Inquiets de l'usage qui en a été fait, ses descendants ont saisi la justice.
La nouvelle a fait le tour de la presse américaine. Certains descendants mécontents de Peggy Guggenheim demandent au tribunal de Paris de révoquer sa donation à la Fondation new-yorkaise qui administre sa richissime collection d’art moderne dans son palais vénitien.
La cause a été plaidée mercredi 21 mai devant salle comble. Le jugement est annoncé pour le 2 juillet. Les juges auront bien besoin de ce délai pour décider si la loi américaine, française ou italienne s’applique en l’espèce. Au-delà de cette dispute technique, Mes William Bourdon et Bernard Edelman ont fait entendre la frustration de sept descendants de Peggy Guggenheim, décédée à 81 ans en 1979 en Italie où elle s’était retirée après guerre.
Riche héritière, amante de Beckett, épouse de Max Ernst, amie de Breton, Duchamp et Cocteau, elle a passé sa vie à défendre les artistes et collectionner Picasso, Miro, Magritte, Calder, mais aussi Pollock. Quelques années avant sa mort, elle a donné à la Fondation Guggenheim, créée par son oncle, sa collection ainsi que le Palazzo Venier dei Leoni, qui a accueilli 380 000 visiteurs l’année dernière au bord du Grand Canal.

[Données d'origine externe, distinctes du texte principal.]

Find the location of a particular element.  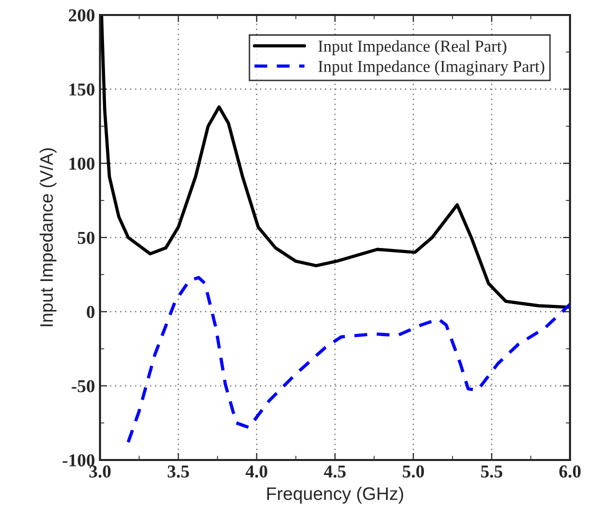

x-tick-label: 5.0 is located at coordinates (413, 472).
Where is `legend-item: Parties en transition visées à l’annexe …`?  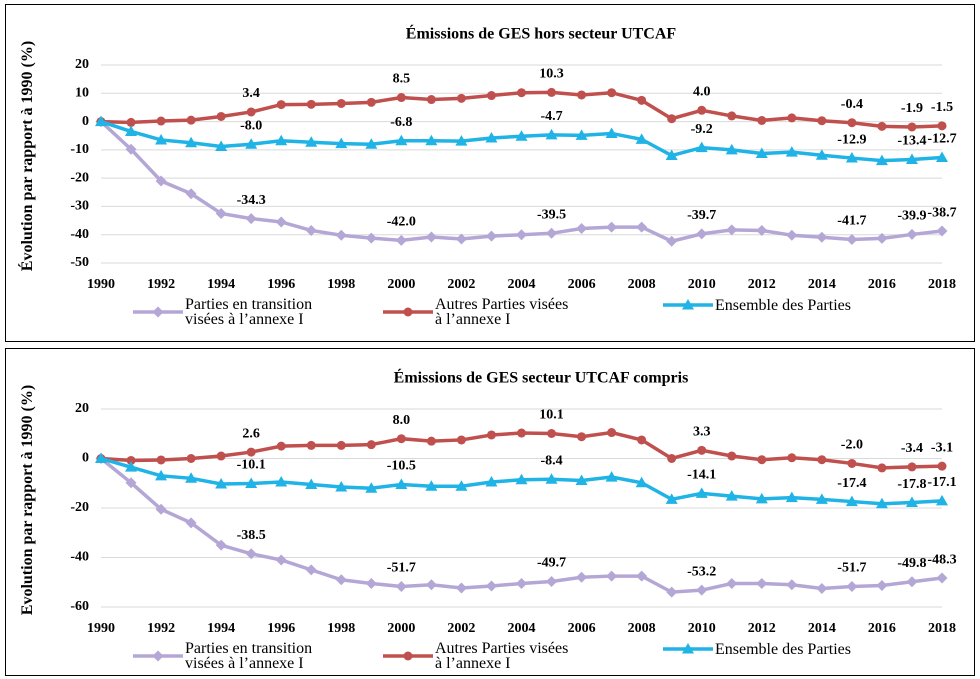 legend-item: Parties en transition visées à l’annexe … is located at coordinates (228, 312).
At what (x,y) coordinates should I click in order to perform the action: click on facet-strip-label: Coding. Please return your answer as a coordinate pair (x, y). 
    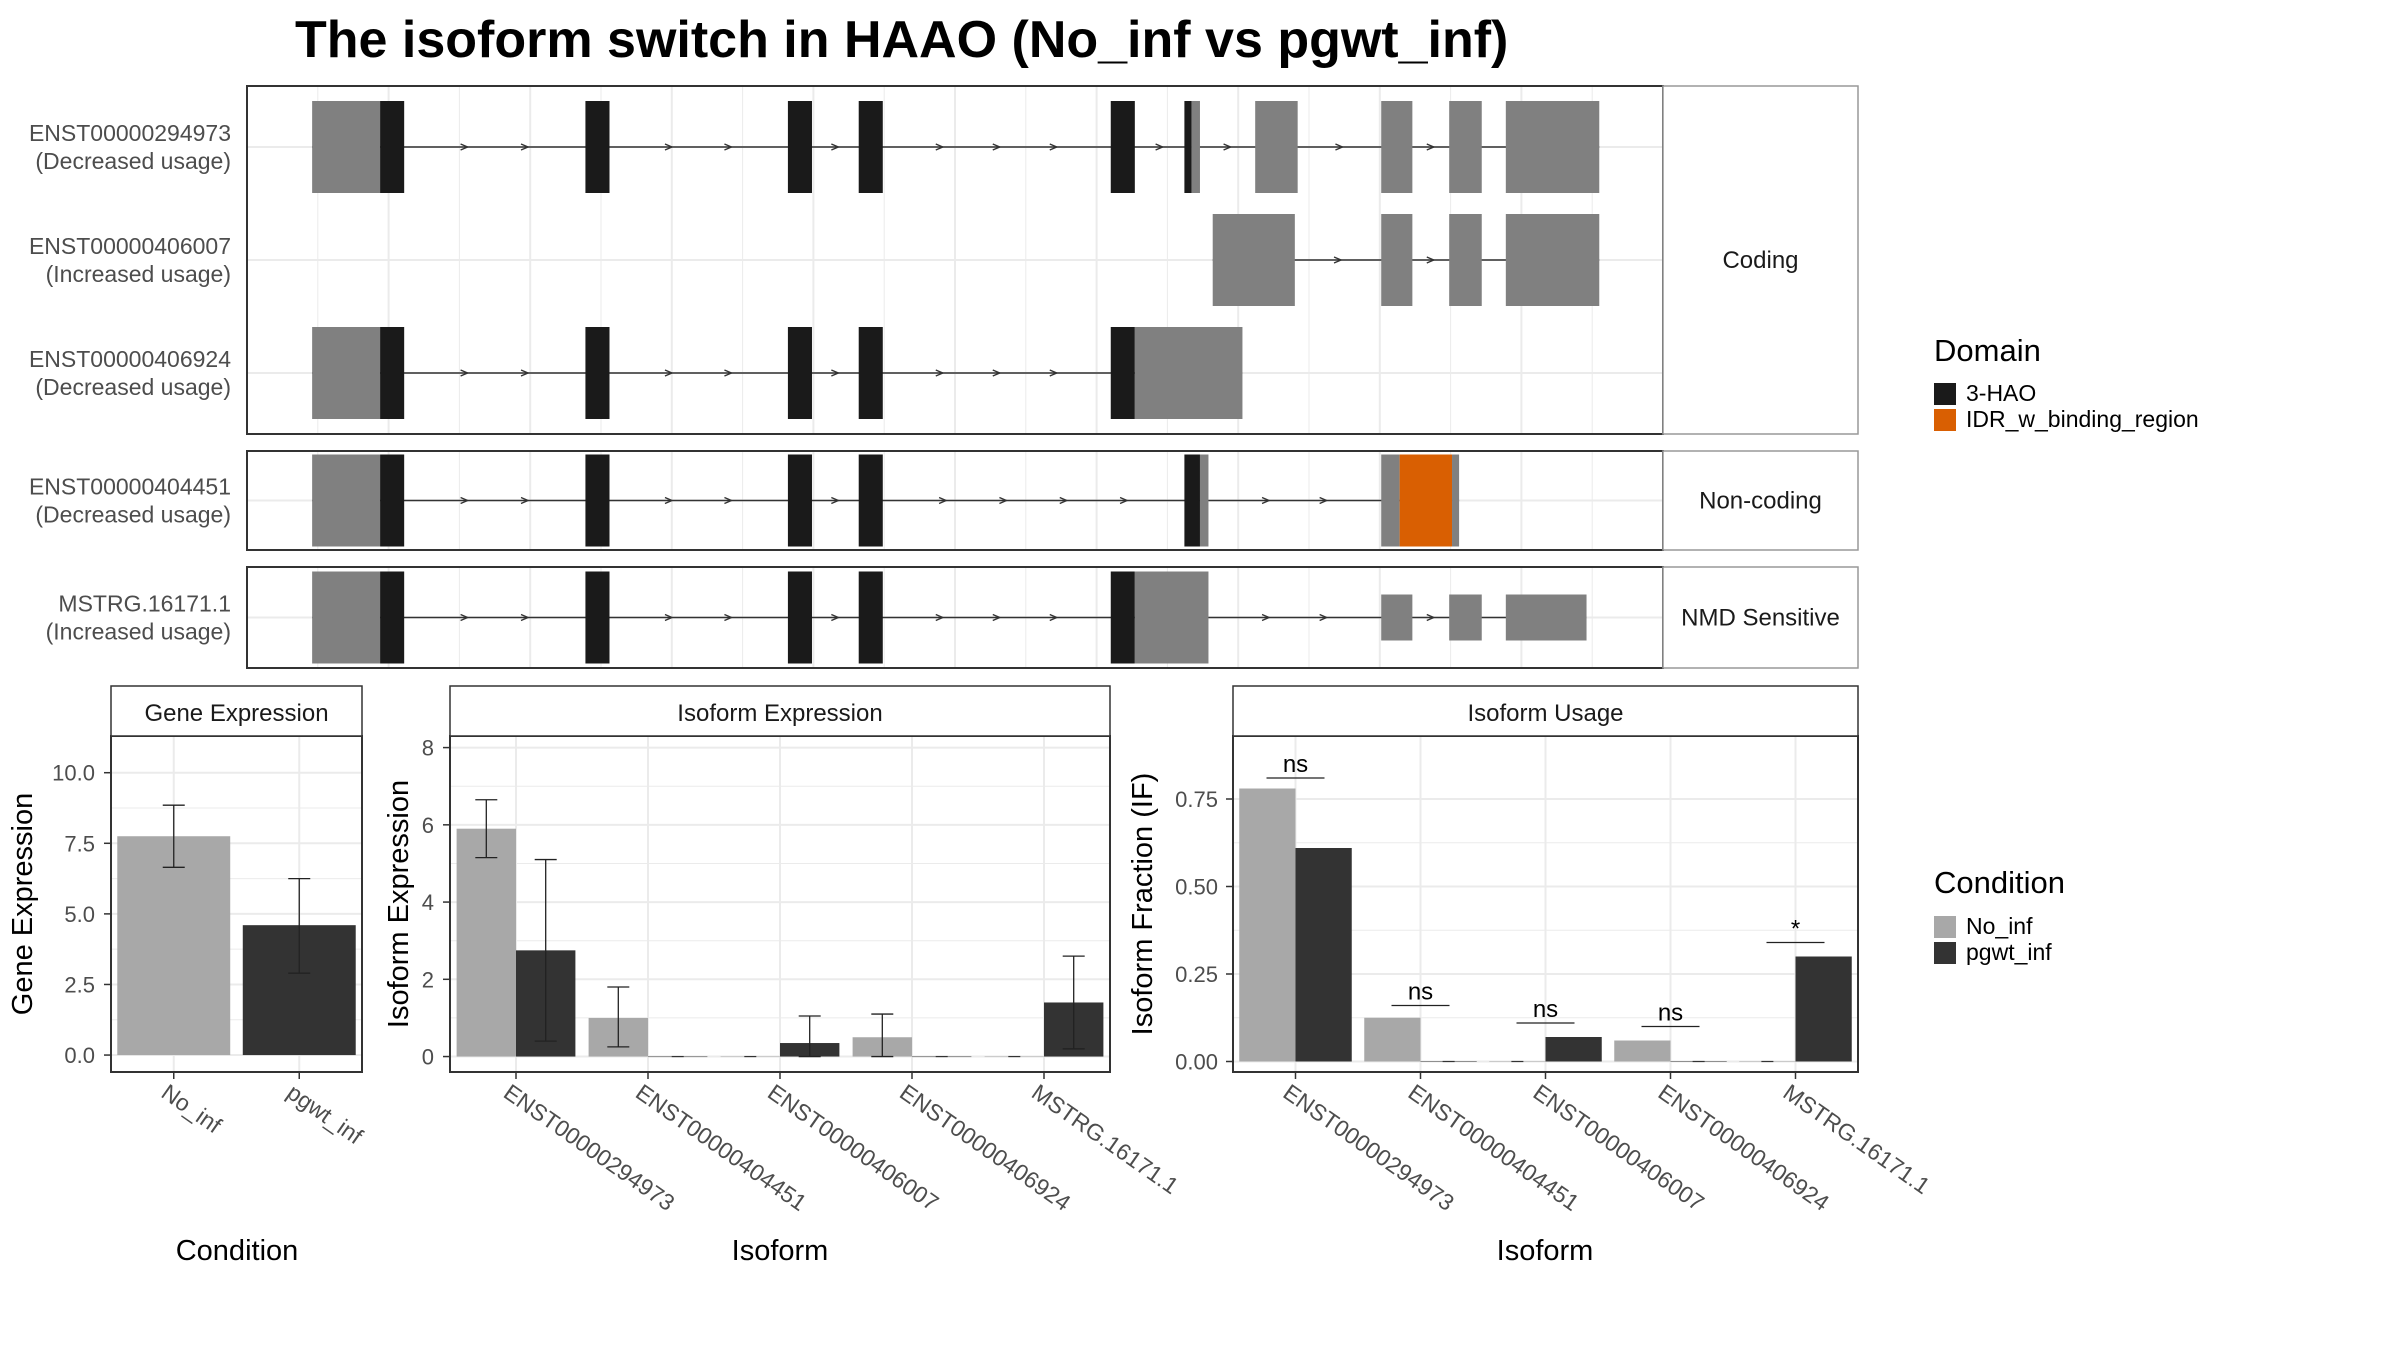
    Looking at the image, I should click on (1760, 260).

UNE HISTOIRE DE LIBERTÉ... ET DE FAMILLESandro Rumney, son petit-fils né à Venise, reproche à la Fondation de mélanger les 340 oeuvres qu’elle a données à d’autres apports, dont une collection d’art contemporain reçue en 2012 des époux Schulhof. «A la dernière Biennale, dit-il outré, j’ai constaté que sur le mur du palais avait été ajoutée une plaque dédiée aux Schulhof. Après des années d’avanies, cela a été vraiment la goutte d’eau qui a fait déborder le vase». Accusant la Fondation d’avoir «souillé» son héritage, Me Bourdon a demandé au tribunal de «faire revenir l’esprit de Peggy Guggenheim dans la maison dont elle a été chassée».
Evoquant un «chien en plastique» et une oeuvre contemporaine «ressemblant à un tas oublié par un ferrailleur», il lui reproche d’avoir cédé à «la tyrannie de l’art contemporain», mettant en cause «l’intégrité» de la collection par «dérive mercantile». Son confrère a plaidé que la collection en elle-même serait une «oeuvre de la pensée», ce qui lui ouvrirait la protection du droit d’auteur.
Pour la Fondation, qui dénonce «l’outrance» de ces attaques, Mes Pierre-Louis Dauzier, Christophe Perchet et Louis-Marie Pillebout ont contesté cette idée : «Peggy Guggenheim était selon ses propres mots une art addict. Sa collection est le fruit de son goût, de sa vie et de ses rencontres. Cela n’en fait pas un auteur. Barnes, Pinault ou Saatchi ne sont pas des auteurs». Soulignant que l’acte de donation ne comportait «aucune obligation dans la disposition de l’accrochage» ni aucune autre condition, faisant état du soutien d’une autre branche de la famille, ils ont reproché aux descendants mécontents de vouloir «dicter leur loi à des conservateurs et historiens de l’art».
Les défenseurs ont invoqué «l’autorité de la chose jugée» en rappelant que les mêmes avaient perdu un premier procès à Paris contre la Fondation il y a douze ans. Un accord avait alors été conclu qui devait les associer à la vie du musée vénitien. Mais selon les plaignants, il n'a pas été respecté. Ils ne seraient plus informés, ni même invités aux vernissages. Au-delà du procès, ils entendent rappeler la Fondation au respect dû à la donatrice et à sa famille.